[Task prompt]
Reproduce everything from the start of the entries down to the line that contains "pos(498,862)", including that line, but leave the pictures out.
### Data entries
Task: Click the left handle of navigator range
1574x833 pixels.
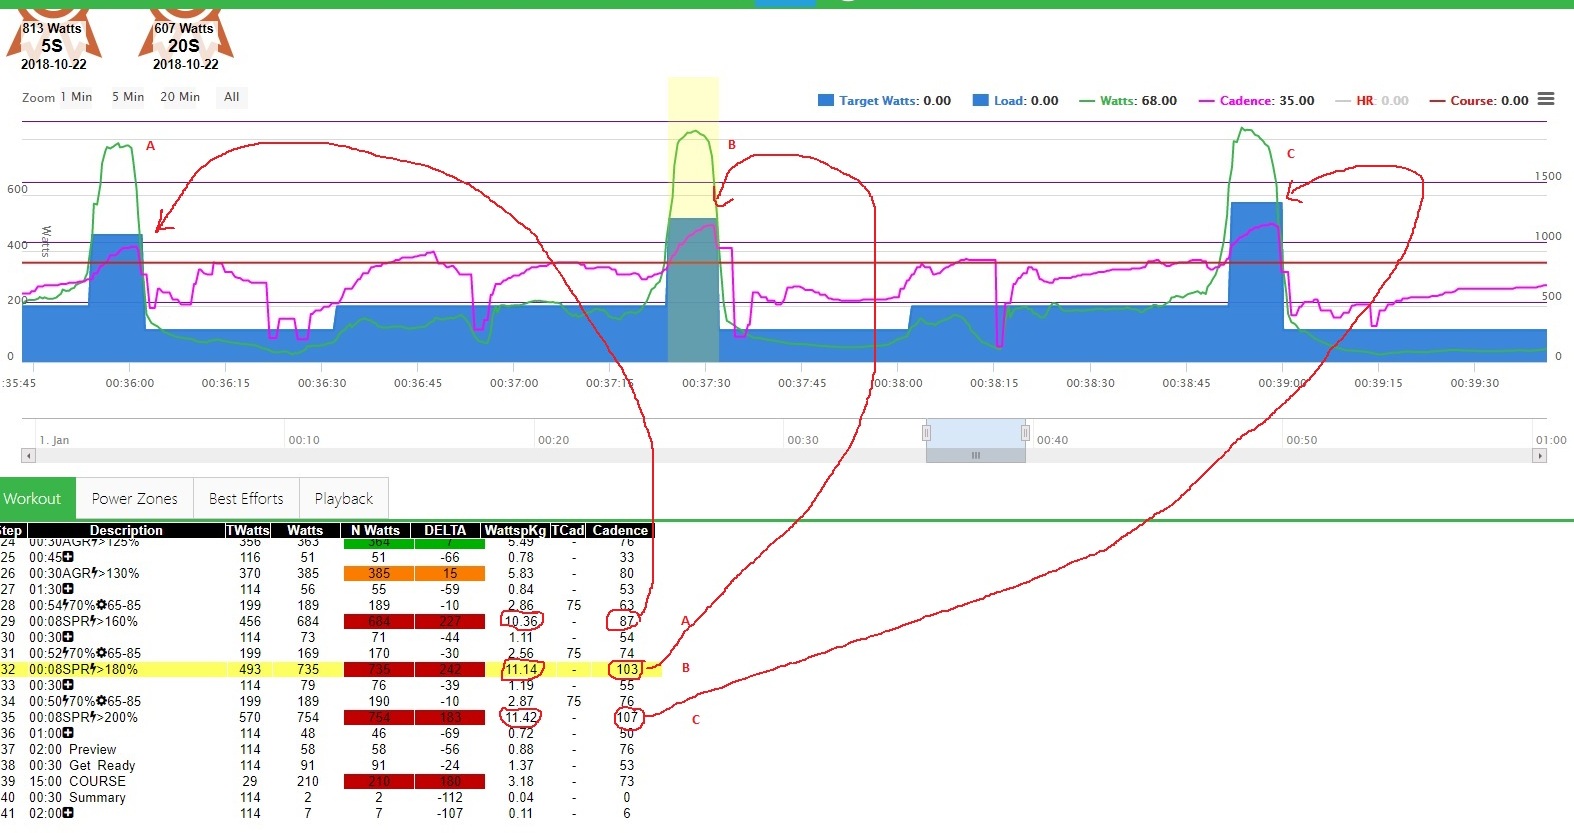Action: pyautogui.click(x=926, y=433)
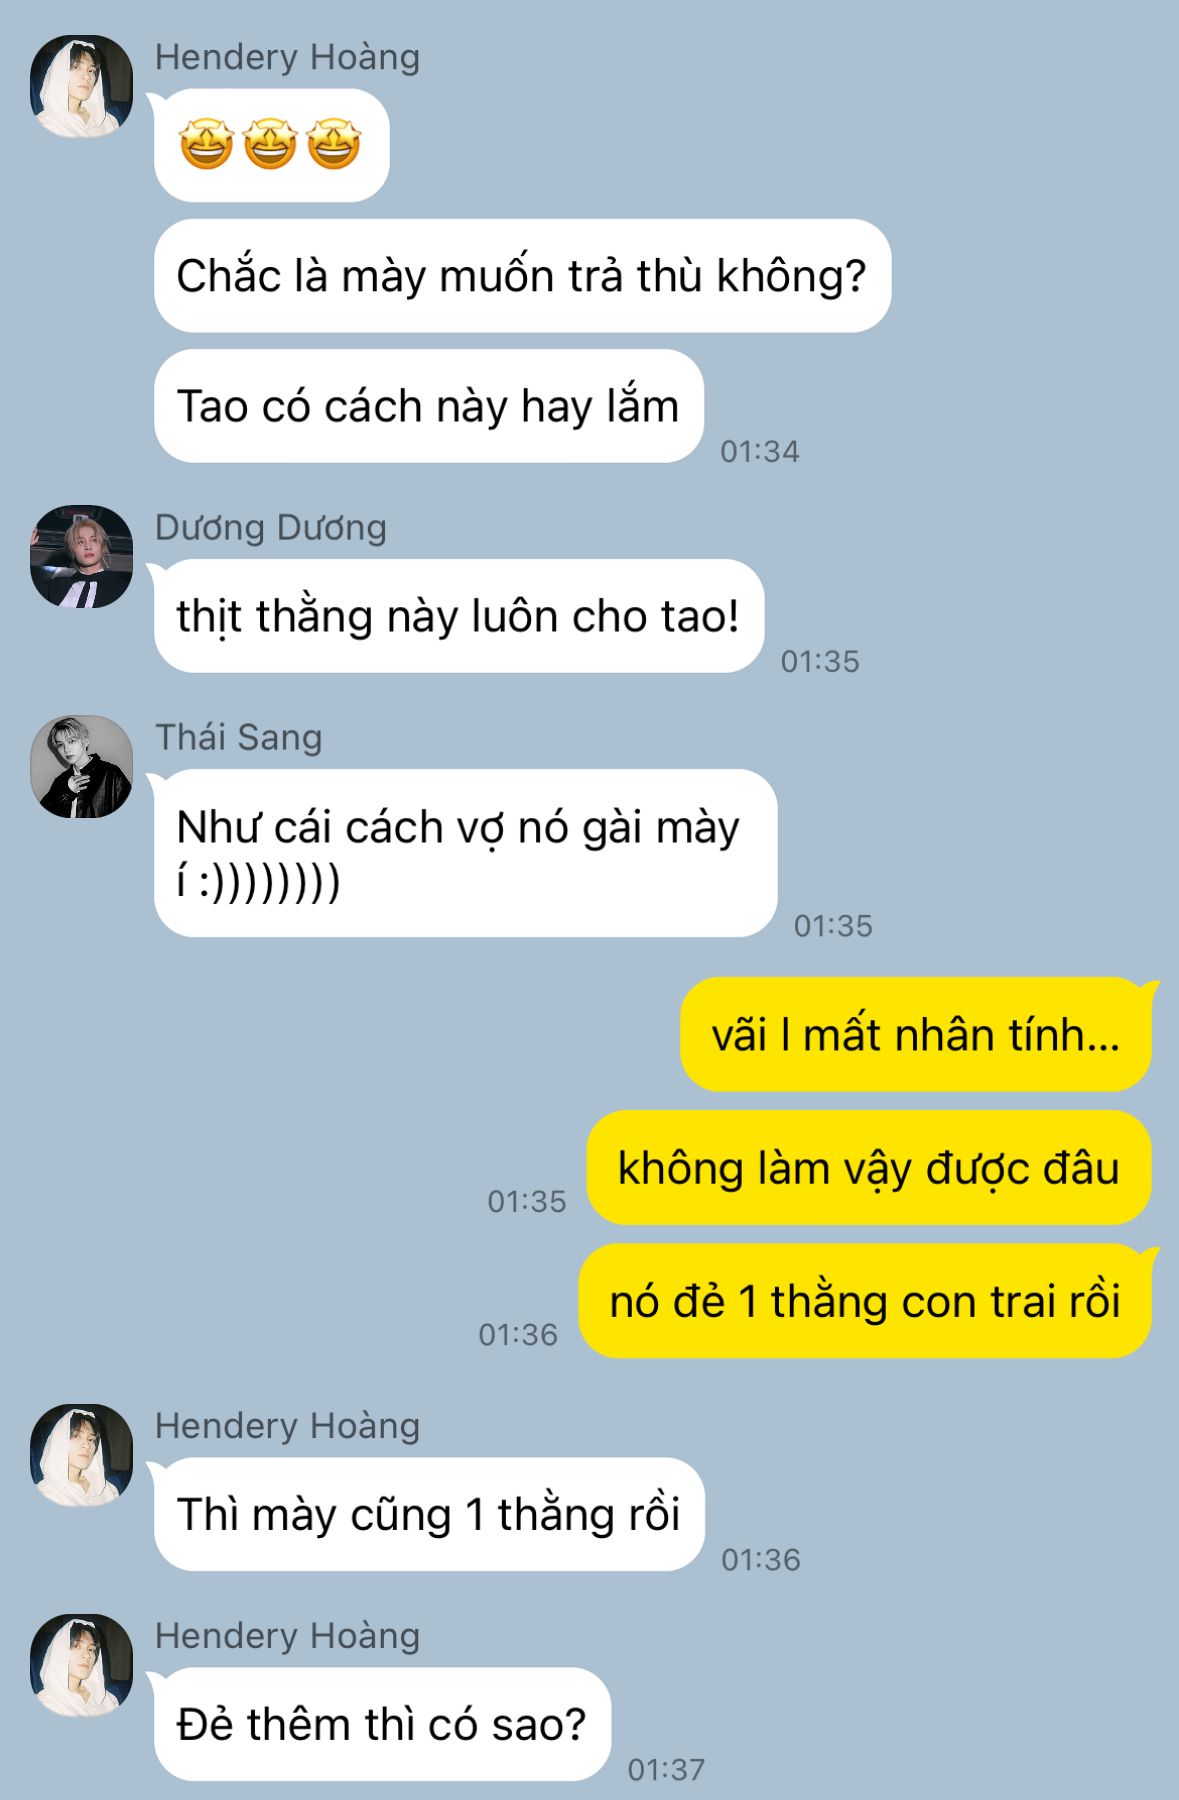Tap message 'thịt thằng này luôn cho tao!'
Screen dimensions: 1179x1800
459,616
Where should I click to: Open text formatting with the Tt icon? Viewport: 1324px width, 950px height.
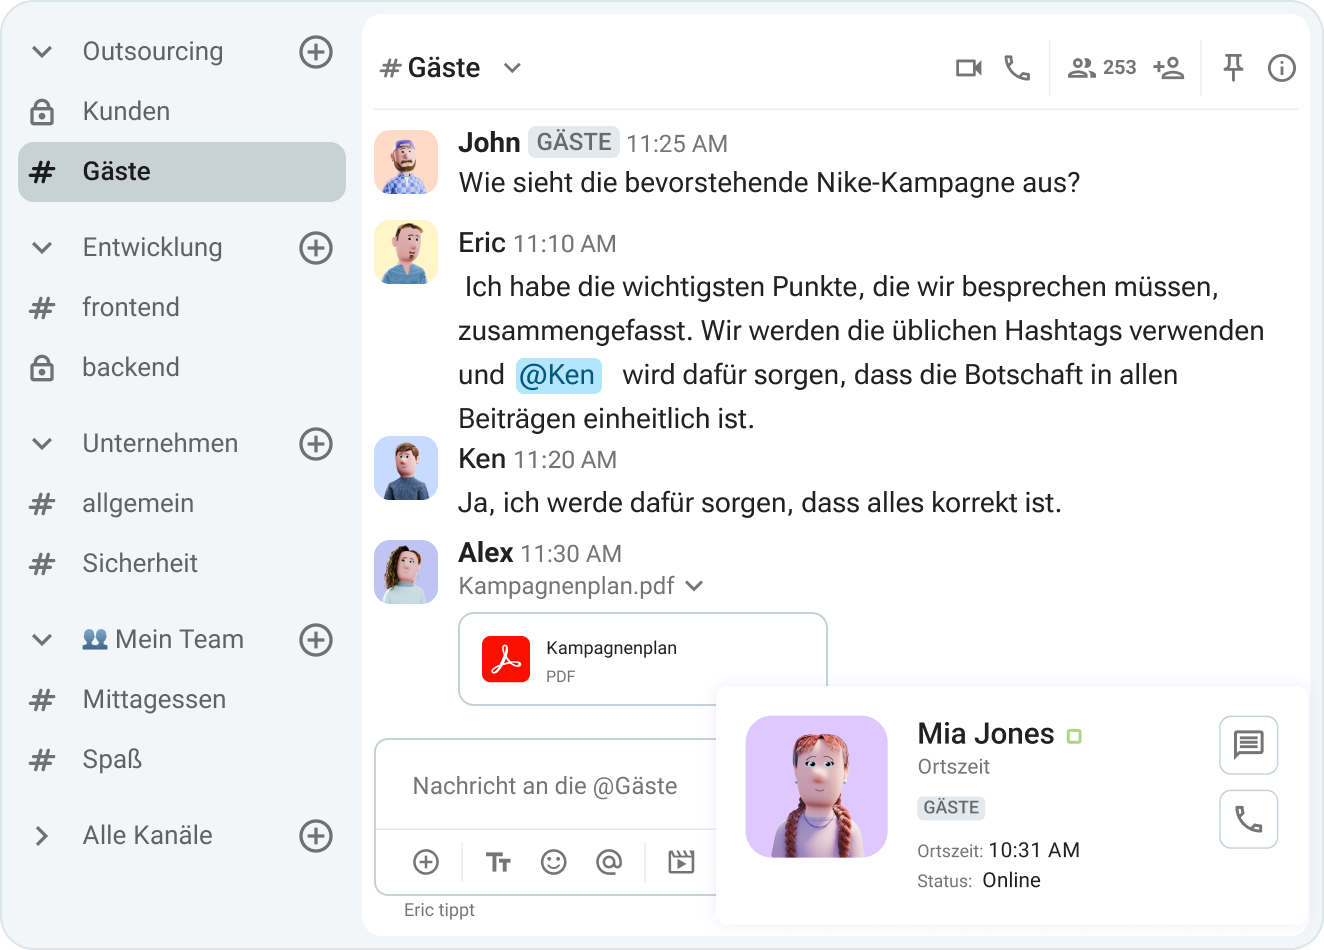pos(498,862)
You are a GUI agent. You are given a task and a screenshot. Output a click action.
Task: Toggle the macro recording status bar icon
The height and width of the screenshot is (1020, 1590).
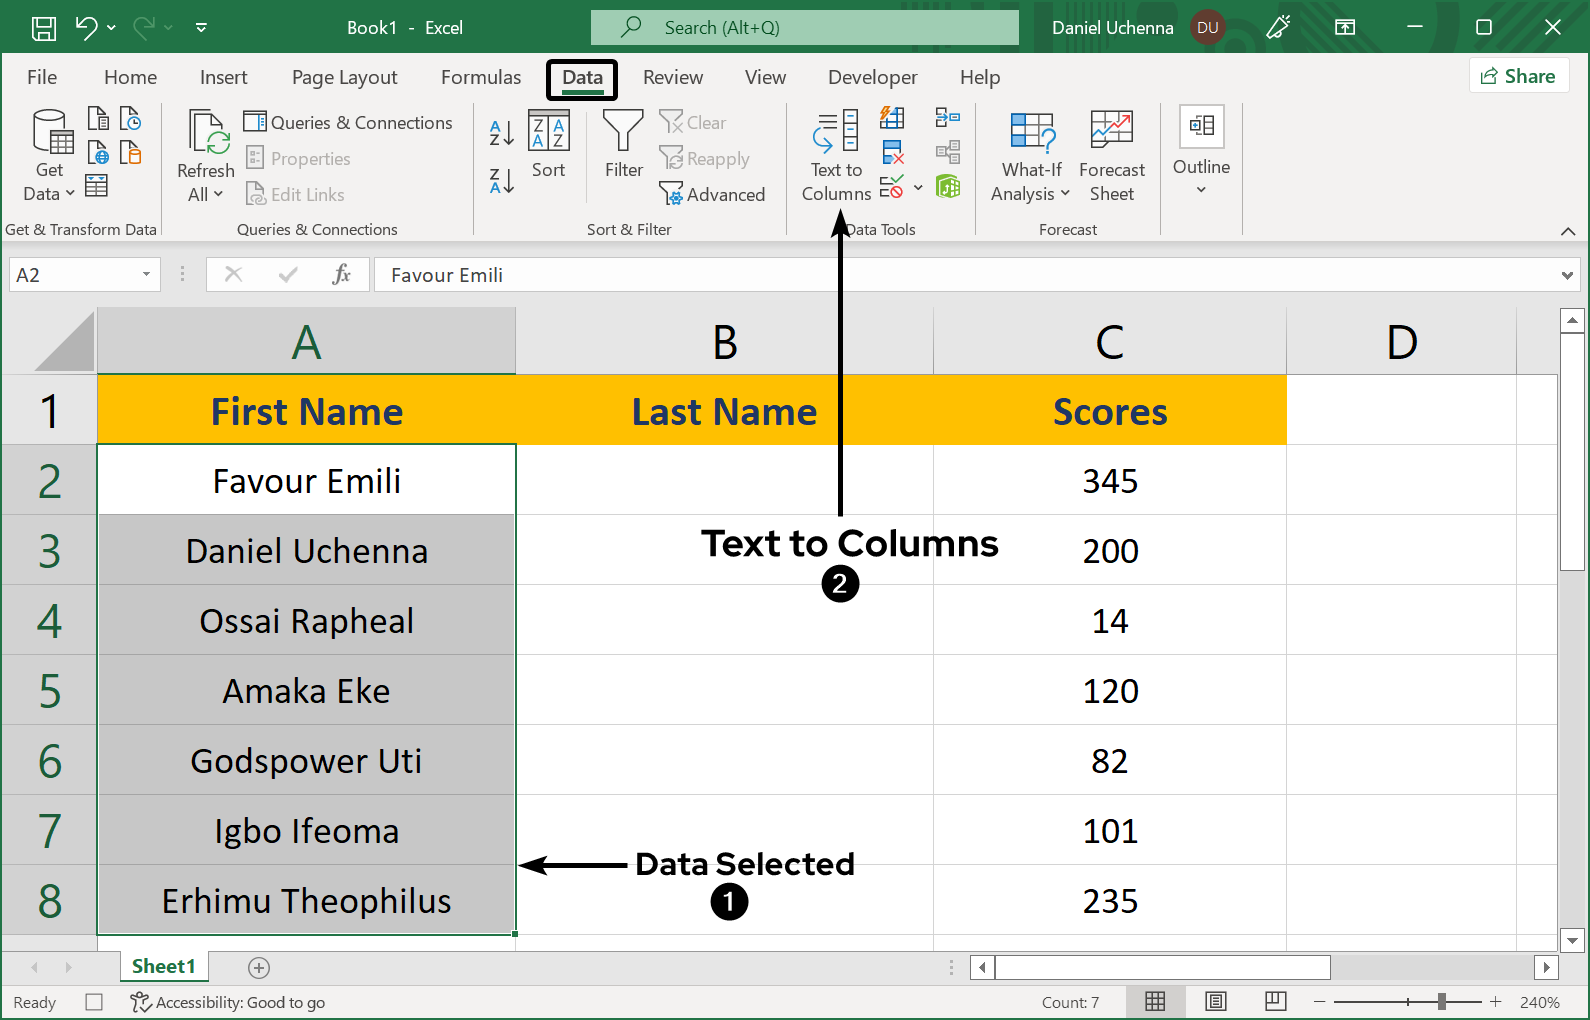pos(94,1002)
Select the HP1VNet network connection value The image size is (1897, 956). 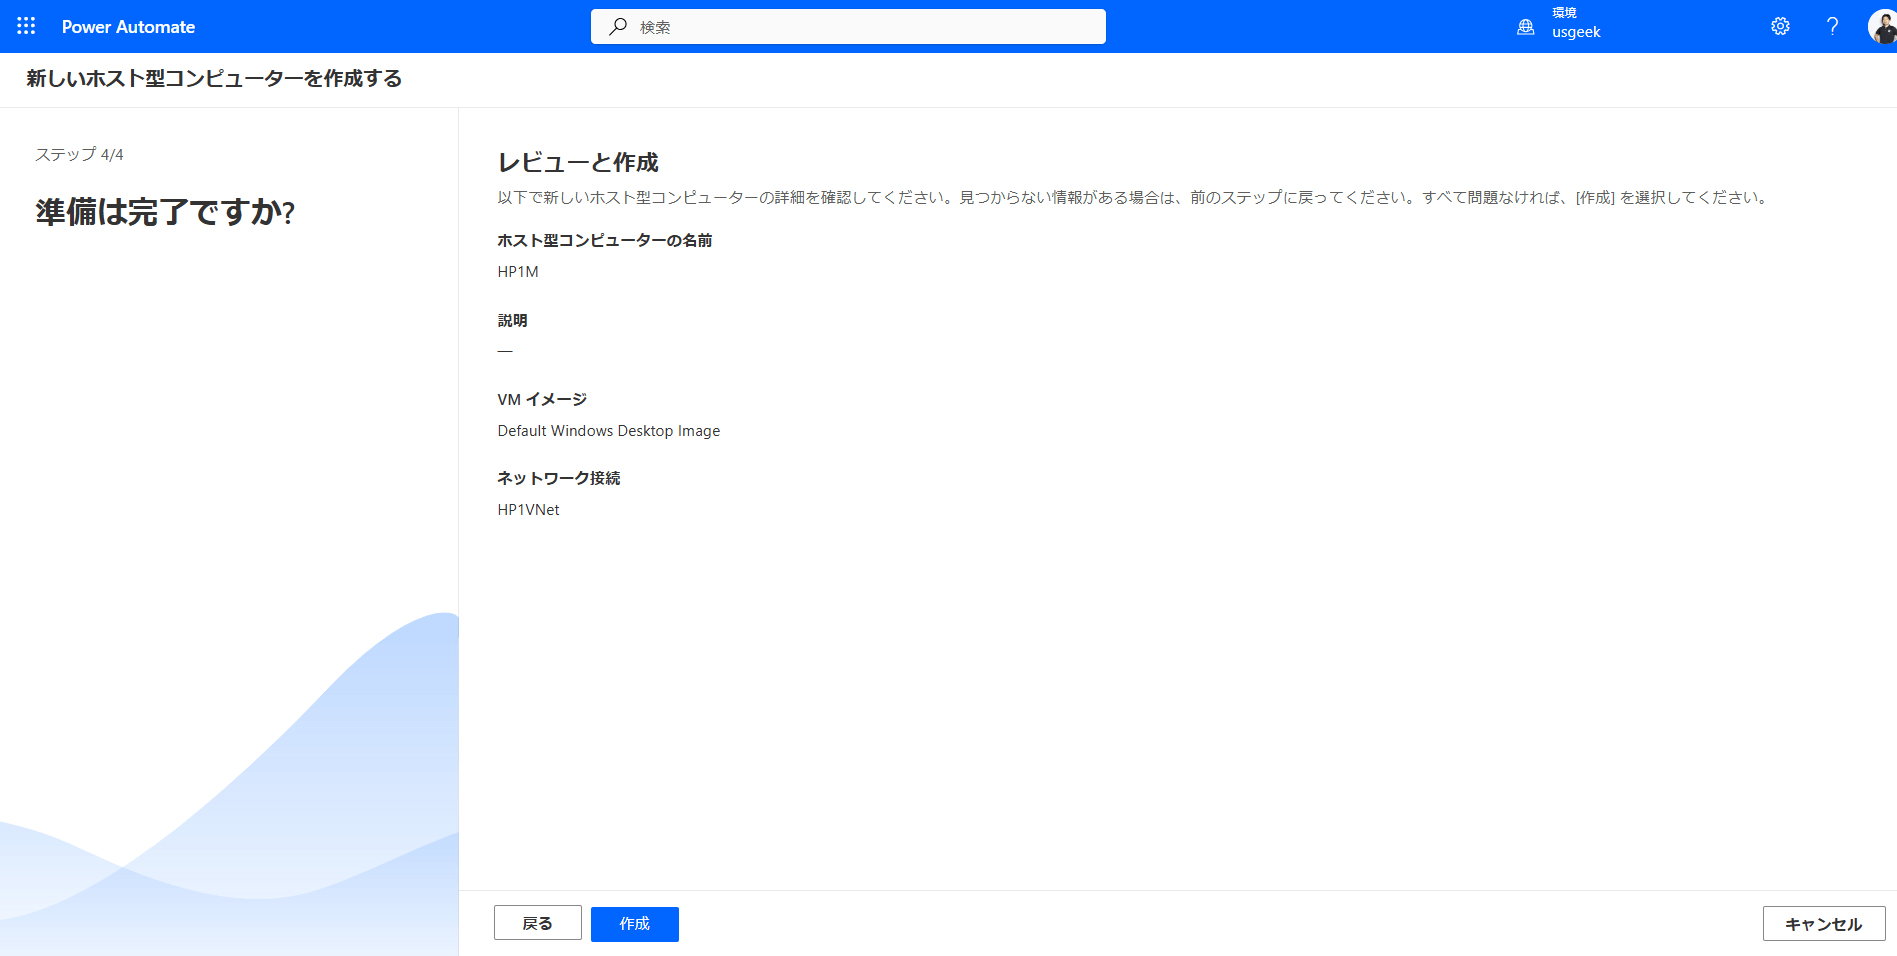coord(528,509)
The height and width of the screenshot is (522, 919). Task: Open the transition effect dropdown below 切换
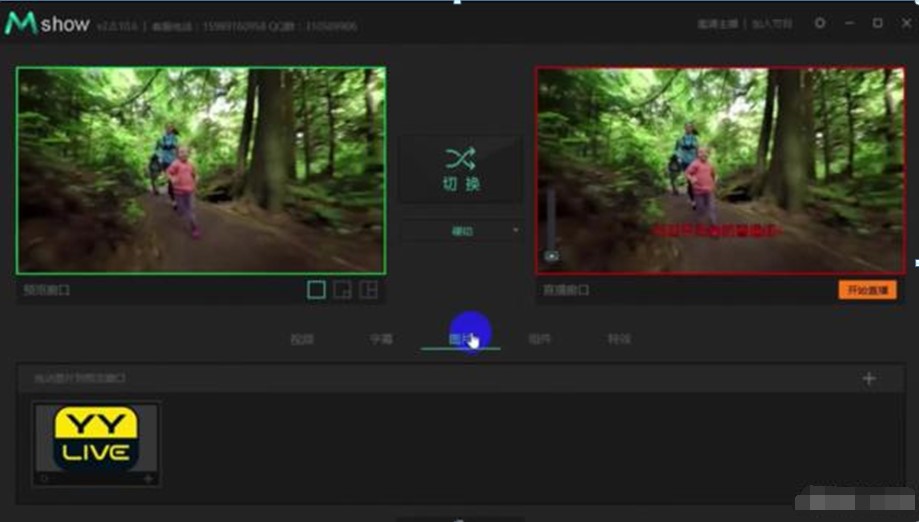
######
[Final answer]
Task: Click the left handle of navigator range
1574x833 pixels.
Action: pyautogui.click(x=926, y=433)
Tap message 'thịt thằng này luôn cho tao!'
Screen dimensions: 1179x1800
459,616
Where should I click to: Open text formatting with the Tt icon? Viewport: 1324px width, 950px height.
pos(498,862)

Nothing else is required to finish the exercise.